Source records
• • • • • • •

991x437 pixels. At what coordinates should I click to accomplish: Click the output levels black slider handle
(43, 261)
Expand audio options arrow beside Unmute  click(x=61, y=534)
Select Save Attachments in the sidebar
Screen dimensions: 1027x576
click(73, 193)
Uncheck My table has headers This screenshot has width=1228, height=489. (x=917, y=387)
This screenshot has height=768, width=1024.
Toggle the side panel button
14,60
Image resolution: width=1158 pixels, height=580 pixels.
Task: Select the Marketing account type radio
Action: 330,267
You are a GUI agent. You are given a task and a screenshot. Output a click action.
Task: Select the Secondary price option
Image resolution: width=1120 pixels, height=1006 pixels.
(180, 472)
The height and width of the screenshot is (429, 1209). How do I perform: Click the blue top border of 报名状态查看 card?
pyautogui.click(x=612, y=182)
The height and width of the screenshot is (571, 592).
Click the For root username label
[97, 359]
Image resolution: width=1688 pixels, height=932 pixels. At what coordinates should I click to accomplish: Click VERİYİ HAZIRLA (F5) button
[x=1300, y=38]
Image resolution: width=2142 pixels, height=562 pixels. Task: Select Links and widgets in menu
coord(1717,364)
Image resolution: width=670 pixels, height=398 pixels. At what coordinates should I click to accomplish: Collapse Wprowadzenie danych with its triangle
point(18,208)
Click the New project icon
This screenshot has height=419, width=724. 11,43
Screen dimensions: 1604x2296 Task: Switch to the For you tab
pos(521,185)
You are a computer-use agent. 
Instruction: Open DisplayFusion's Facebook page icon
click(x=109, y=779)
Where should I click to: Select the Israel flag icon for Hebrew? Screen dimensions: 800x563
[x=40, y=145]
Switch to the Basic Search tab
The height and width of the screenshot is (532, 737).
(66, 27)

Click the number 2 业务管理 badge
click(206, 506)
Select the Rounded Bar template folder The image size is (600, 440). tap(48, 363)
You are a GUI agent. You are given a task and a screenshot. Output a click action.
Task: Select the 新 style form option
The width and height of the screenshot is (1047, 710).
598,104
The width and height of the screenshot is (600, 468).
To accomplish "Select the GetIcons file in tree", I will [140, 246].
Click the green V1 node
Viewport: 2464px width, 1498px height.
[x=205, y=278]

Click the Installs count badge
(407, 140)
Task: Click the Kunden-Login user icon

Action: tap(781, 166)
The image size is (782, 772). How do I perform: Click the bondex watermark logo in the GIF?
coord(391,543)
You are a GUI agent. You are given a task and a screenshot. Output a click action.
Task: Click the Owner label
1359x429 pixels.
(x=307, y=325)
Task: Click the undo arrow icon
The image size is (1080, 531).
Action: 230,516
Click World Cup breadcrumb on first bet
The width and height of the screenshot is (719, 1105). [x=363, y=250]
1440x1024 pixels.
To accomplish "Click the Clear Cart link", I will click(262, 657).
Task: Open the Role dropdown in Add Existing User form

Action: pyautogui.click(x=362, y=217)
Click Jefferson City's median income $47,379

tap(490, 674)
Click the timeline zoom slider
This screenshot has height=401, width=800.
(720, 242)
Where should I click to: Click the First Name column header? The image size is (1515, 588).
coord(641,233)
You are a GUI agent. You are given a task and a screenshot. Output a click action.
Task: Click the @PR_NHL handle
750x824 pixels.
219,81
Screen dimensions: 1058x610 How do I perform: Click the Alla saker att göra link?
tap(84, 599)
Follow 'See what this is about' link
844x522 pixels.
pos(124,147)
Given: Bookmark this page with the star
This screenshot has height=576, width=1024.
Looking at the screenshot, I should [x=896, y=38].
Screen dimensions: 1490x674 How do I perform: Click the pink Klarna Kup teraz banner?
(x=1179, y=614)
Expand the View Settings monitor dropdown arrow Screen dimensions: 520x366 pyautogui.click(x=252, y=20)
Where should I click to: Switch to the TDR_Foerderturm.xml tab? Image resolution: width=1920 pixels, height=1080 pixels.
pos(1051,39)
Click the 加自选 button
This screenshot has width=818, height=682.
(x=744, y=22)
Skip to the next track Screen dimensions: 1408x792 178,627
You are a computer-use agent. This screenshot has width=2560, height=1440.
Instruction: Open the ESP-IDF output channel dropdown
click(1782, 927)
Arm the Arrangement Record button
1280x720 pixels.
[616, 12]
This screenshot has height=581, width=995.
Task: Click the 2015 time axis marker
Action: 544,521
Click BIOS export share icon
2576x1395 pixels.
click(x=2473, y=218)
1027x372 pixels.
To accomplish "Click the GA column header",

• • • • • • •

**Task directions**
Reproduce every one of the rows above word for word.

**Written solution**
991x437 pixels. At what coordinates should I click to accomplish: Click the output levels black slider handle
(43, 261)
Expand audio options arrow beside Unmute  click(x=61, y=534)
Select Save Attachments in the sidebar
Screen dimensions: 1027x576
click(73, 193)
Uncheck My table has headers This screenshot has width=1228, height=489. (x=917, y=387)
This screenshot has height=768, width=1024.
Toggle the side panel button
14,60
Image resolution: width=1158 pixels, height=580 pixels.
Task: Select the Marketing account type radio
Action: 330,267
You are a GUI agent. You are given a task and a screenshot. Output a click action.
Task: Select the Secondary price option
Image resolution: width=1120 pixels, height=1006 pixels.
(180, 472)
The height and width of the screenshot is (429, 1209). How do I perform: Click the blue top border of 报名状态查看 card?
pyautogui.click(x=612, y=182)
The height and width of the screenshot is (571, 592).
Click the For root username label
[97, 359]
Image resolution: width=1688 pixels, height=932 pixels. At what coordinates should I click to accomplish: Click VERİYİ HAZIRLA (F5) button
[x=1300, y=38]
Image resolution: width=2142 pixels, height=562 pixels. Task: Select Links and widgets in menu
coord(1717,364)
Image resolution: width=670 pixels, height=398 pixels. At what coordinates should I click to accomplish: Collapse Wprowadzenie danych with its triangle
point(18,208)
Click the New project icon
This screenshot has height=419, width=724. 11,43
Screen dimensions: 1604x2296 Task: Switch to the For you tab
pos(521,185)
You are a computer-use agent. 
Instruction: Open DisplayFusion's Facebook page icon
click(x=109, y=779)
Where should I click to: Select the Israel flag icon for Hebrew? Screen dimensions: 800x563
[x=40, y=145]
Switch to the Basic Search tab
The height and width of the screenshot is (532, 737).
(66, 27)

Click the number 2 业务管理 badge
click(206, 506)
Select the Rounded Bar template folder The image size is (600, 440). tap(48, 363)
You are a GUI agent. You are given a task and a screenshot. Output a click action.
Task: Select the 新 style form option
The width and height of the screenshot is (1047, 710).
598,104
The width and height of the screenshot is (600, 468).
To accomplish "Select the GetIcons file in tree", I will [140, 246].
Click the green V1 node
Viewport: 2464px width, 1498px height.
[x=205, y=278]

Click the Installs count badge
(407, 140)
Task: Click the Kunden-Login user icon

Action: tap(781, 166)
The image size is (782, 772). How do I perform: Click the bondex watermark logo in the GIF?
coord(391,543)
You are a GUI agent. You are given a task and a screenshot. Output a click action.
Task: Click the Owner label
1359x429 pixels.
(x=307, y=325)
Task: Click the undo arrow icon
The image size is (1080, 531).
Action: 230,516
Click World Cup breadcrumb on first bet
The width and height of the screenshot is (719, 1105). [x=363, y=250]
1440x1024 pixels.
To accomplish "Click the Clear Cart link", I will click(262, 657).
Task: Open the Role dropdown in Add Existing User form

Action: pyautogui.click(x=362, y=217)
Click Jefferson City's median income $47,379

tap(490, 674)
Click the timeline zoom slider
This screenshot has height=401, width=800.
(720, 242)
Where should I click to: Click the First Name column header? The image size is (1515, 588).
coord(641,233)
You are a GUI agent. You are given a task and a screenshot. Output a click action.
Task: Click the @PR_NHL handle
750x824 pixels.
219,81
Screen dimensions: 1058x610 How do I perform: Click the Alla saker att göra link?
tap(84, 599)
Follow 'See what this is about' link
844x522 pixels.
pos(124,147)
Given: Bookmark this page with the star
This screenshot has height=576, width=1024.
Looking at the screenshot, I should [x=896, y=38].
Screen dimensions: 1490x674 How do I perform: Click the pink Klarna Kup teraz banner?
(x=1179, y=614)
Expand the View Settings monitor dropdown arrow Screen dimensions: 520x366 pyautogui.click(x=252, y=20)
Where should I click to: Switch to the TDR_Foerderturm.xml tab? Image resolution: width=1920 pixels, height=1080 pixels.
pos(1051,39)
Click the 加自选 button
This screenshot has width=818, height=682.
(x=744, y=22)
Skip to the next track Screen dimensions: 1408x792 178,627
You are a computer-use agent. This screenshot has width=2560, height=1440.
Instruction: Open the ESP-IDF output channel dropdown
click(1782, 927)
Arm the Arrangement Record button
1280x720 pixels.
[616, 12]
This screenshot has height=581, width=995.
Task: Click the 2015 time axis marker
Action: 544,521
Click BIOS export share icon
2576x1395 pixels.
click(x=2473, y=218)
1027x372 pixels.
To accomplish "Click the GA column header",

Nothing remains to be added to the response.